Comparando este registro com o da figura 3, verifica-se efetivamente uma troca de informação entre o nível 1 e o nível 2 da subestação, apesar de os dispositivos serem de fabricantes diferentes. O banco de dados atualizado e a reconfiguração do IED compreenderam a utilização de LNs Genéricos (GGIOs ou pdGGIOs) em vez de LNs específicos, como mostrado na tabela II.

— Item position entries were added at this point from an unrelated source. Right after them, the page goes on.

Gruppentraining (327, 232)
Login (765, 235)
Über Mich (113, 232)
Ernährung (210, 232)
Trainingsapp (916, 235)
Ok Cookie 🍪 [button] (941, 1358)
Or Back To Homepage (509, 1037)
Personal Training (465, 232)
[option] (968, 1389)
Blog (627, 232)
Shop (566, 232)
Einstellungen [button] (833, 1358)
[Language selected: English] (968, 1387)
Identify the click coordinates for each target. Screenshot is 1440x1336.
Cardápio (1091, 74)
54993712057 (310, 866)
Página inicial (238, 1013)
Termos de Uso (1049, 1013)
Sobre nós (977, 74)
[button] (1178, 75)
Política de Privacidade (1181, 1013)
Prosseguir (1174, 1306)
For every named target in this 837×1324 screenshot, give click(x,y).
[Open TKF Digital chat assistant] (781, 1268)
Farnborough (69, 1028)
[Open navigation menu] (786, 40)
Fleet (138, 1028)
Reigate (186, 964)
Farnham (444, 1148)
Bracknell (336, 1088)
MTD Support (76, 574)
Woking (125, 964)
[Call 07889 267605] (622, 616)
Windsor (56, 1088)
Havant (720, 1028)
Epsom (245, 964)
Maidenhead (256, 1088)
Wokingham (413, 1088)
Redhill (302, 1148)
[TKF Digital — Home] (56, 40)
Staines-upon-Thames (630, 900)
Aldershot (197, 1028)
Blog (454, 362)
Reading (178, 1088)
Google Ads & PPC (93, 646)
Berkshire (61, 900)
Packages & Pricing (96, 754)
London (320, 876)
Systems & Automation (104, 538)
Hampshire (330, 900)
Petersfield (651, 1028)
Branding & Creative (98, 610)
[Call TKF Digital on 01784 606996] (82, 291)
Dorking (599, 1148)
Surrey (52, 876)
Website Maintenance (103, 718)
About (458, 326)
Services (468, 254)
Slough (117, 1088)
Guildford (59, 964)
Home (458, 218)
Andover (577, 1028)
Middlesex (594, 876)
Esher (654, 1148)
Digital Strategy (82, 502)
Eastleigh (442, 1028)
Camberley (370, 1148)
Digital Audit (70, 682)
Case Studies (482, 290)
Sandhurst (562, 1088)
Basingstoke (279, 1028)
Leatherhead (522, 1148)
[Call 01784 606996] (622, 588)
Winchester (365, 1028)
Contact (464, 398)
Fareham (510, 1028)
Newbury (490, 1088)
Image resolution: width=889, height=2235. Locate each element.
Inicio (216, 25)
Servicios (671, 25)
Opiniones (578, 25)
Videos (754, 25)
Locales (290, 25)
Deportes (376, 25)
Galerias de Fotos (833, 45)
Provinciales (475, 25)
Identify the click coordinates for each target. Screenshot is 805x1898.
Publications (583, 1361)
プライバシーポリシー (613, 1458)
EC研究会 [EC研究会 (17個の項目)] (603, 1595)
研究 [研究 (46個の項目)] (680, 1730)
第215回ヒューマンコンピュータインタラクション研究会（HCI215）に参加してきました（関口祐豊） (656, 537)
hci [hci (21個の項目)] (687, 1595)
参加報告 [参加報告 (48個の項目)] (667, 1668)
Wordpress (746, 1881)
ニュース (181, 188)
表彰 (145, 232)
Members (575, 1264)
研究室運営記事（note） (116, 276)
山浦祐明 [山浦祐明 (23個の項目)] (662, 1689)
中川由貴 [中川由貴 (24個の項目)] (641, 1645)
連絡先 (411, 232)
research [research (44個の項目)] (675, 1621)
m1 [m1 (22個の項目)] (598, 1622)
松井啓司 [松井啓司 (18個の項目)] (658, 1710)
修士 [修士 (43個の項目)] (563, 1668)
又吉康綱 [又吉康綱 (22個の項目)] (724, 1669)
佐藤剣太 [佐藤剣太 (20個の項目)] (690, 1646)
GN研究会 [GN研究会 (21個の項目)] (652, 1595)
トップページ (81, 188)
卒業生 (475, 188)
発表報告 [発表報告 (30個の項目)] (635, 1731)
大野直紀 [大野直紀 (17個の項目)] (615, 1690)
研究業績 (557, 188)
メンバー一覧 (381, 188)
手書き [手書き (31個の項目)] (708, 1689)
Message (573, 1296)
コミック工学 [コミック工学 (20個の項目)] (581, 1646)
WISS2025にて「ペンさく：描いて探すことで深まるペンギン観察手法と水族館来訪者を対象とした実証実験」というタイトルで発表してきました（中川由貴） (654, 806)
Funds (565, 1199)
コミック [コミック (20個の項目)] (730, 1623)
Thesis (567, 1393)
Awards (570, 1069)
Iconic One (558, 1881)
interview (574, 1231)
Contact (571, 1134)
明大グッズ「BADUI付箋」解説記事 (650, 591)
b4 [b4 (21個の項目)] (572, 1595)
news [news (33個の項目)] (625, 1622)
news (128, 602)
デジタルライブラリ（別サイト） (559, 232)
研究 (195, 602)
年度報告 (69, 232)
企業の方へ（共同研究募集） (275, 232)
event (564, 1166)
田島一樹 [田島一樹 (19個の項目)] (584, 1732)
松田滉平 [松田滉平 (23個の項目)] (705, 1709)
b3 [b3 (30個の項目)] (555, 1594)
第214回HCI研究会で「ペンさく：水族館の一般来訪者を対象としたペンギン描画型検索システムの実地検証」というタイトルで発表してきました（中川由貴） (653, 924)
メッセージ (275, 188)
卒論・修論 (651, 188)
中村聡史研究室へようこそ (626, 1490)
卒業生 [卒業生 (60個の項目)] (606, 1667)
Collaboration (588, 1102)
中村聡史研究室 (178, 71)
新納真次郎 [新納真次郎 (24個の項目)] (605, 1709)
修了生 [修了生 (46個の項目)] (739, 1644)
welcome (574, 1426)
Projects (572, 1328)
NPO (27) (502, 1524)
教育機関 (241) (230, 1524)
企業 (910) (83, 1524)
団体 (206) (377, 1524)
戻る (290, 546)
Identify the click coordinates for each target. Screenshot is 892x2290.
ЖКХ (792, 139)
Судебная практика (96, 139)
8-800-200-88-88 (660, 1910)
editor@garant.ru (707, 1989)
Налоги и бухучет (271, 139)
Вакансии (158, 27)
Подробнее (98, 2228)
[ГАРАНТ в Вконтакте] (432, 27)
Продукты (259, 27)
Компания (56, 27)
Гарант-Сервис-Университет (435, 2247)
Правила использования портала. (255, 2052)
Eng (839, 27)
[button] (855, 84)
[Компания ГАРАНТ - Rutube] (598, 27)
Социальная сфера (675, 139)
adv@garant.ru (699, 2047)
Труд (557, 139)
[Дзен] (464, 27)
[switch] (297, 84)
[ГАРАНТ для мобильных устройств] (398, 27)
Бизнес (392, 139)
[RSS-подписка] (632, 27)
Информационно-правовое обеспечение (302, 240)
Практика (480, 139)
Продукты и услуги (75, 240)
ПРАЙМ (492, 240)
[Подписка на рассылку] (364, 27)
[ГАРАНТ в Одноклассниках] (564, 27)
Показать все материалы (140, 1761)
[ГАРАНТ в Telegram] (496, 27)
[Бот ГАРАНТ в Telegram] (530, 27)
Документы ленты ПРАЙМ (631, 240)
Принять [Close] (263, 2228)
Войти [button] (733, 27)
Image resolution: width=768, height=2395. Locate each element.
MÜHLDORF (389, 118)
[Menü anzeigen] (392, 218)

Depois de atualizar a base de dados, o procedimento que permitiu a integração de um novo e diferente fabricante de IED pode ser resumido na seguinte sequência:
Com o objetivo de obter interoperabilidade entre equipamentos de diferentes fabricantes, a norma IEC 61850 especifica uma linguagem de configuração, um formato de dados e o mapeamento de dados na camada de comunicação do modelo 1 do Open System Interconnection (OSI), entre outras especificações. A Parte 8 da IEC 61850 propõe mensagens de Eventos de Subestação Orientados a Objetos Genéricos (Goose) caracterizadas pelo formato editor/assinante (publisher/subscriber), pelo qual a informação é distribuída de forma ponto-a-ponto, multipontos ou broadcast. Ou seja, as mensagens podem ser recebidas por um único, por vários ou todos os IEDs (assinantes), os quais podem usar as informações ou não.
O OSD português ainda não implementou qualquer funcionalidade para verificar a interoperabilidade horizontal. A configuração de cada IED tem sido feita individualmente, em vez de executada via ferramenta de configuração de sistema, independentemente do equipamento envolvido. Embora diferentes fabricantes sejam capazes de trocar mensagens Goose uns com os outros, a indisponibilidade de equipamento capaz de monitorar as comunicações entre os IEDs desses fabricantes tem atrasado conclusões neste aspecto.
Alcançar a interoperabilidade de comunicação na automação de subestações segundo a IEC 61850 é possível, mas a integração funcional e a engenharia avançada ainda não são simples, pelo menos em sistemas multi-fabricantes. A principal causa da não interoperabilidade entre IEDs de fabricantes diferentes é o fato de os dados não seguirem a organização hierárquica definida na Parte 7-2 da norma, ou a organização funcional ali também definida. A IEC 61850 não é rígida, permitindo diferentes interpretações por parte dos fabricantes. Além disso, a falta de equipamentos transversais e de ferramentas de engenharia não permite a configuração de mensagens Goose que forneça operação adequada entre IEDs de fabricantes distintos. O ideal seria ter uma ferramenta orientada pela IEC 61850 para permitir e oferecer suporte a todas as configurações IEC 61850, garantindo a interoperabilidade desejada.
Visando maximizar os benefícios da norma IEC 61850, uma possível solução a ser adotada pelo OSD é a definição de especificações IEC 61850 em nível de projeto, como já é feito em outras áreas. Assim, a SCL do operador, com suas especificações funcionais IEC 61850, teria um formato que poderia ser importado pelas ferramentas de configuração dos fabricantes.
Trabalho apresentado no Cired Workshop 2016, realizado em 14 e 15 de junho, em Helsinque, Finlândia.